Thanks to the finding of the remains of lake-dwelling villages in the small lakes of Sovenigo, it has been possible to ascertain that the area was already inhabited during the prehistoric era. When visiting Monte Boccale it is possible to encounter plaques belonging to the Romanesque period, the most spectacular being walled into the door of the parish church in San Michele.

The town experienced Lombard domination, as is demonstrated by documents listing the property of some Lombards; in the 14th century it was subjected to the dominion of Mastino della Scala and in the 15th century to domination from Venice. During the period under the Venetian Republic Puegnago became part of the Valtenesi area. The plague of 1630 did not spare the town, bringing great suffering and mourning.

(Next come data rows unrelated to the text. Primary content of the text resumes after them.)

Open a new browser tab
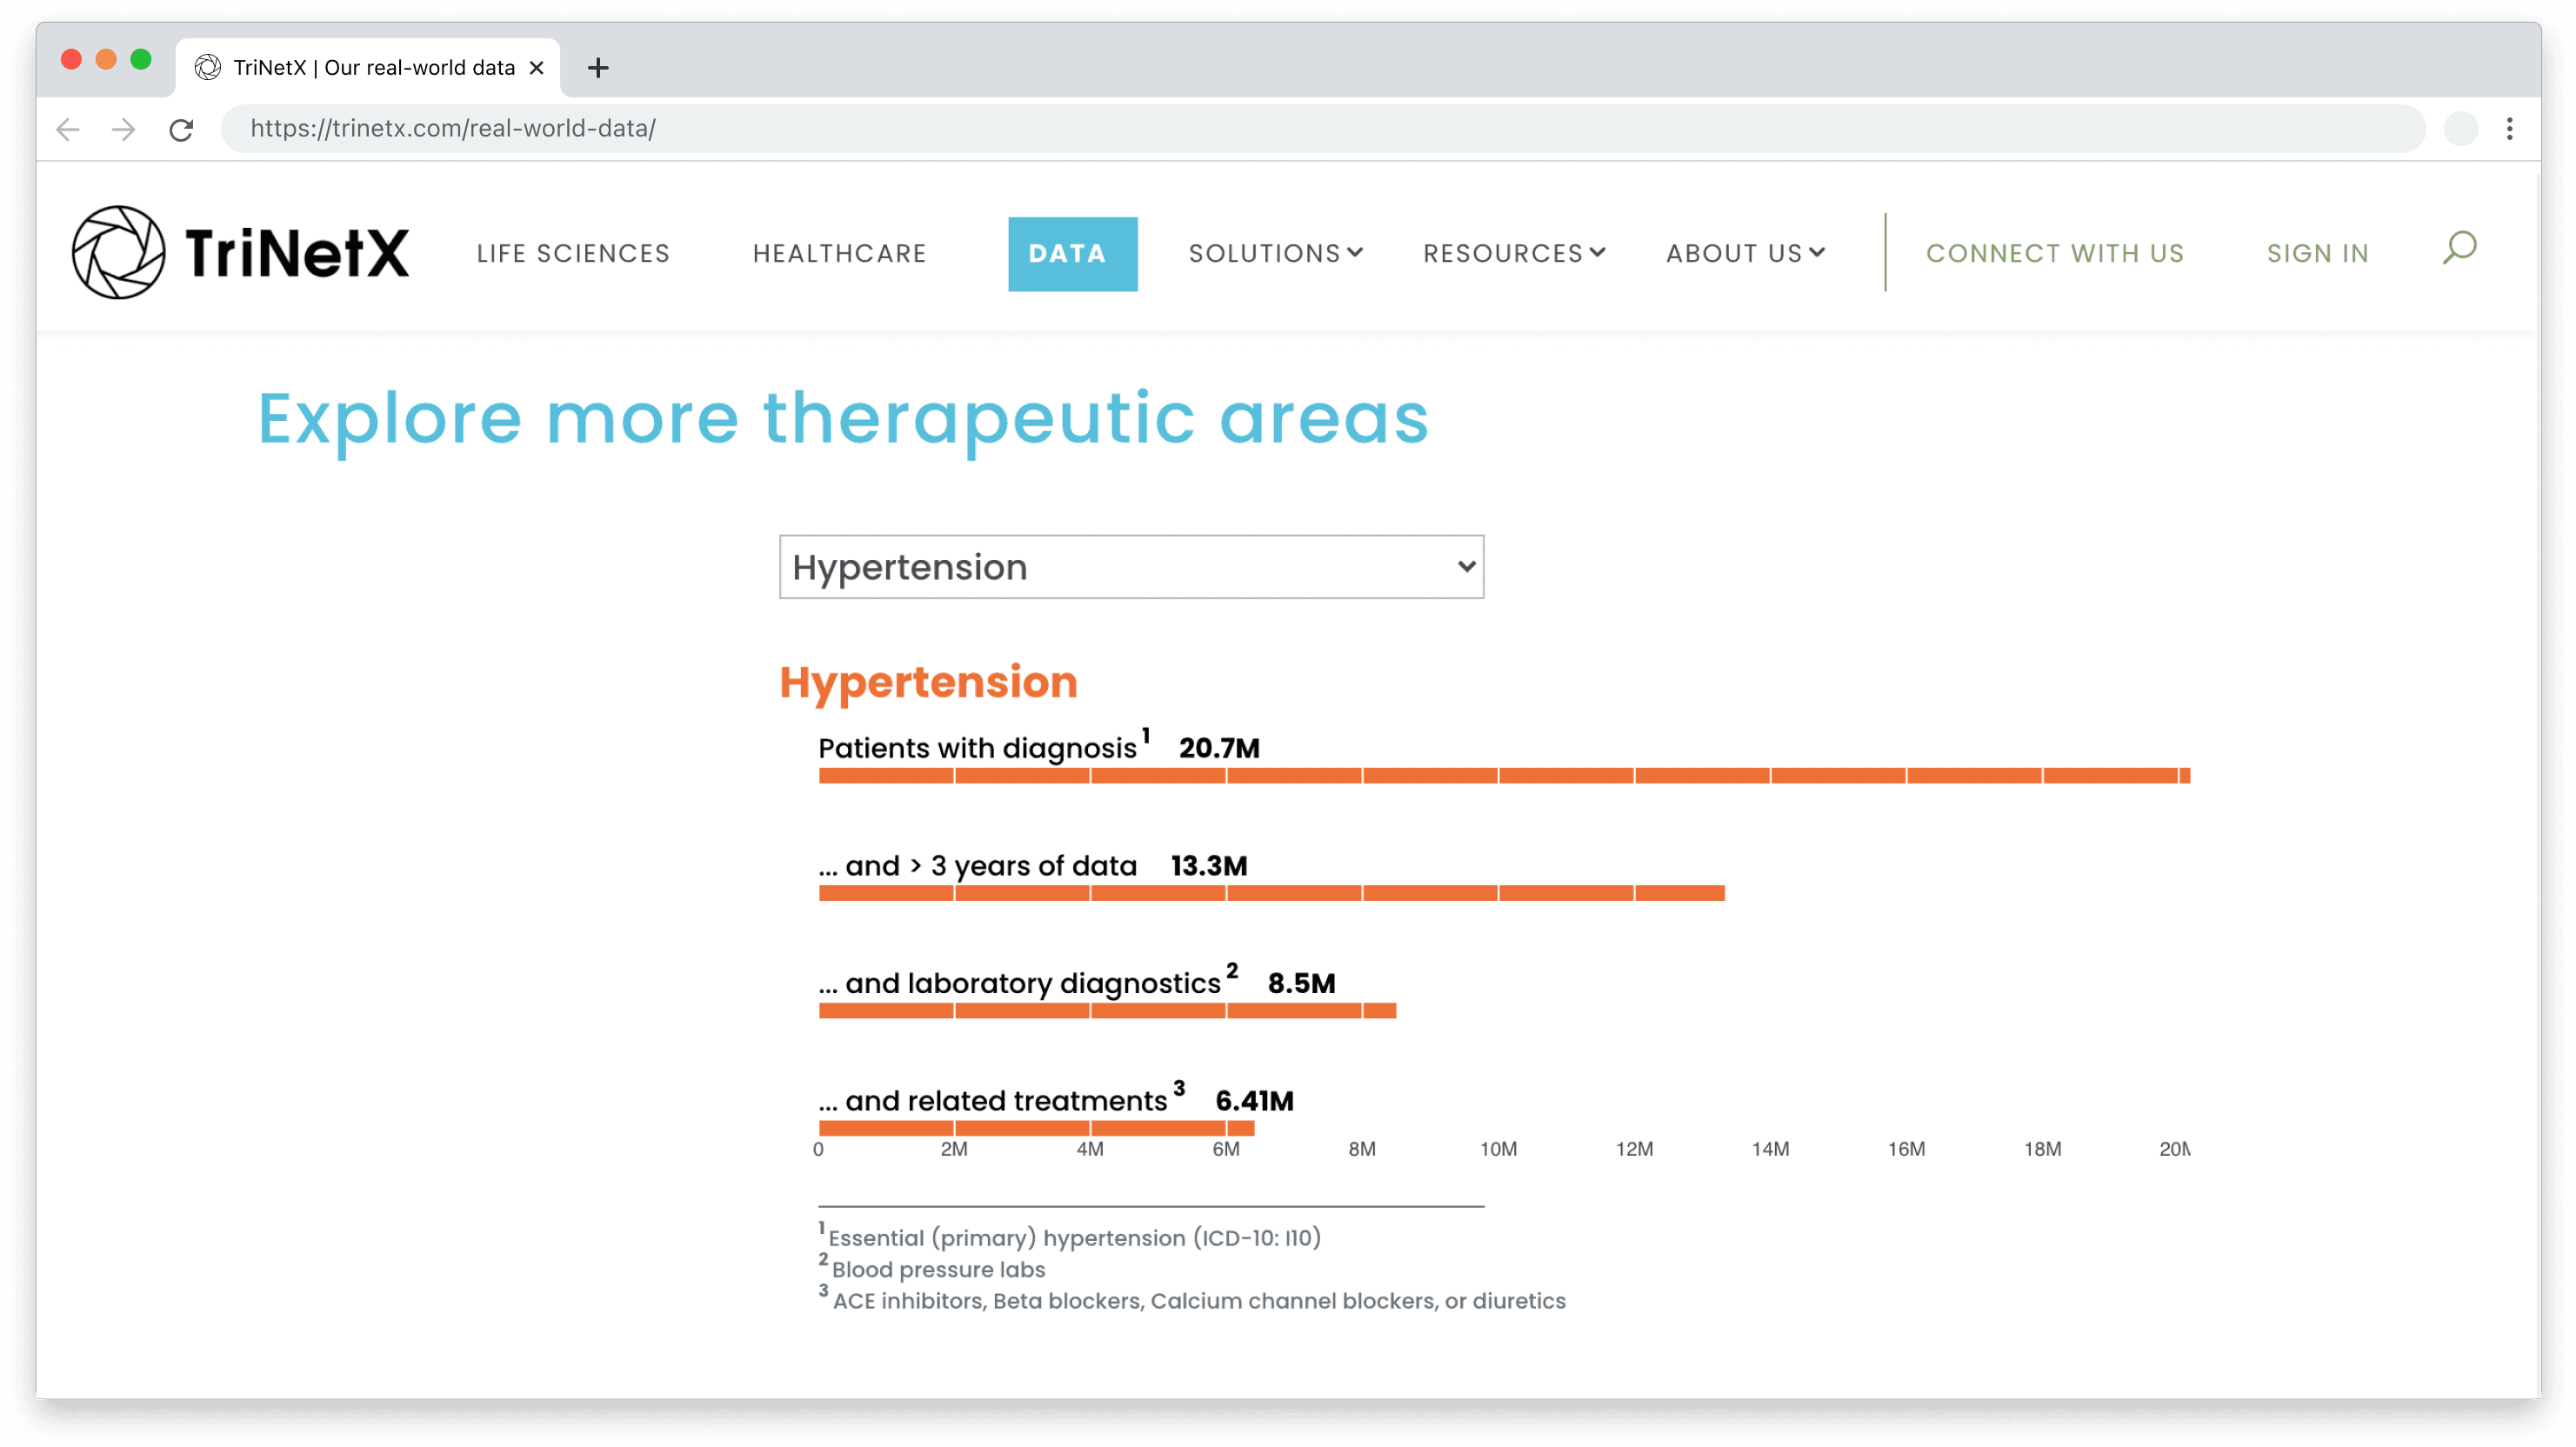Screen dimensions: 2576x1447 point(597,67)
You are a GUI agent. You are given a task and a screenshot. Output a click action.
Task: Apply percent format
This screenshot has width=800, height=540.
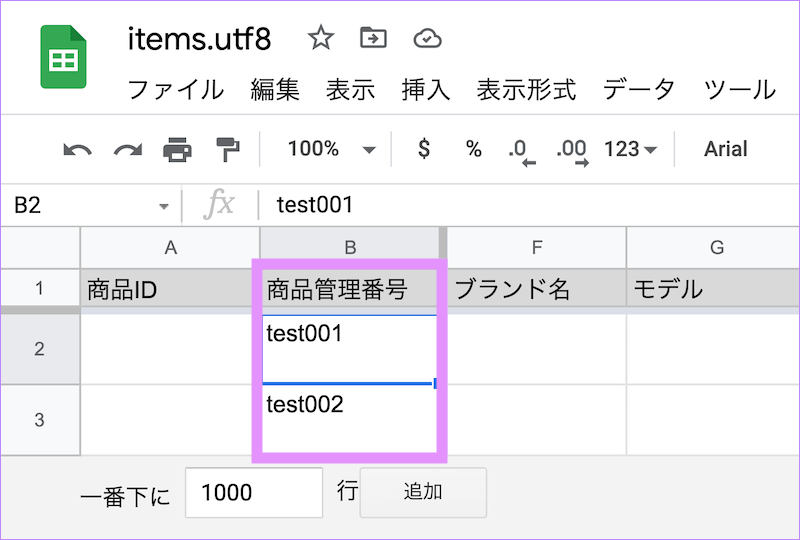(x=473, y=149)
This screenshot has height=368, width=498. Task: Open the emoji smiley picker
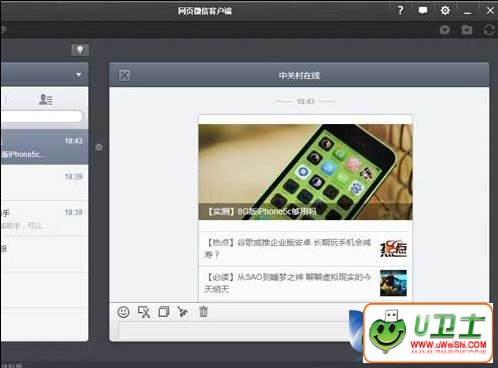click(x=123, y=312)
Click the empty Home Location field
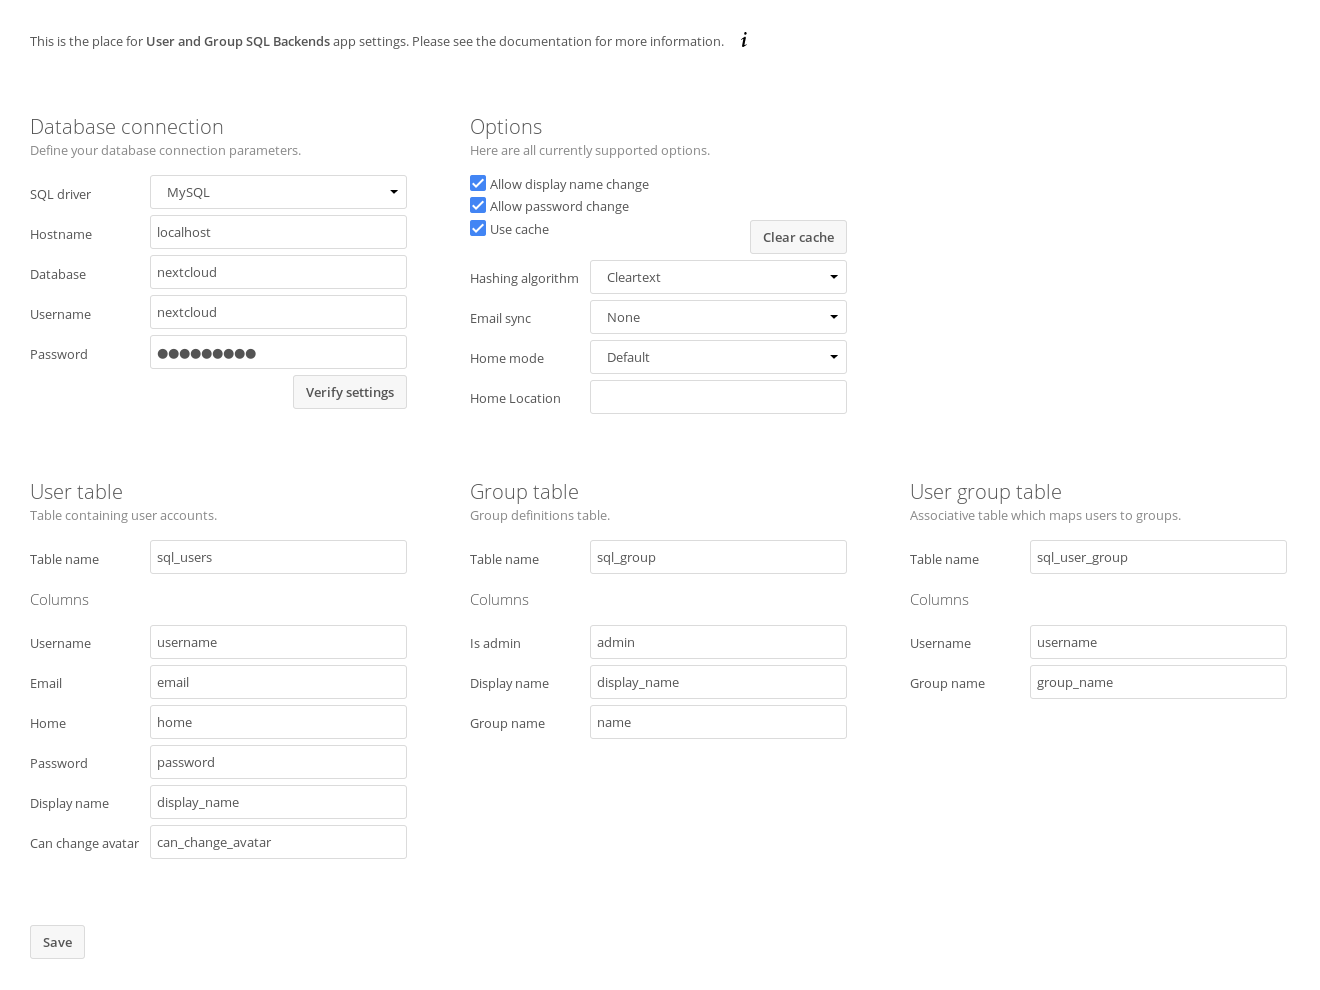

Puegnago was subjected to the raids of bandits in the 17th century, among whom there was the terrible Dominisette, who subjected the population to appalling outrages. With the arrival of the war of Spanish succession, French and Spanish troops plundered Puegnago of the money of the Company of the Sacred Body of Christ and of many sacred works contained in the town. The population was proud of the assistance given to neighbouring towns after the battle of San Martino, when they aided the numerous injured soldiers.

From 1818 to 1825 Puegnago, Soiano and San Felice were gathered together, whereas only in 1928 was Puegnago joined to Raffa. The origin of the unusual name is thought to date back to the Roman era, from the Roman "Popinius" which became "Popiniacus" following a form of Romanisation.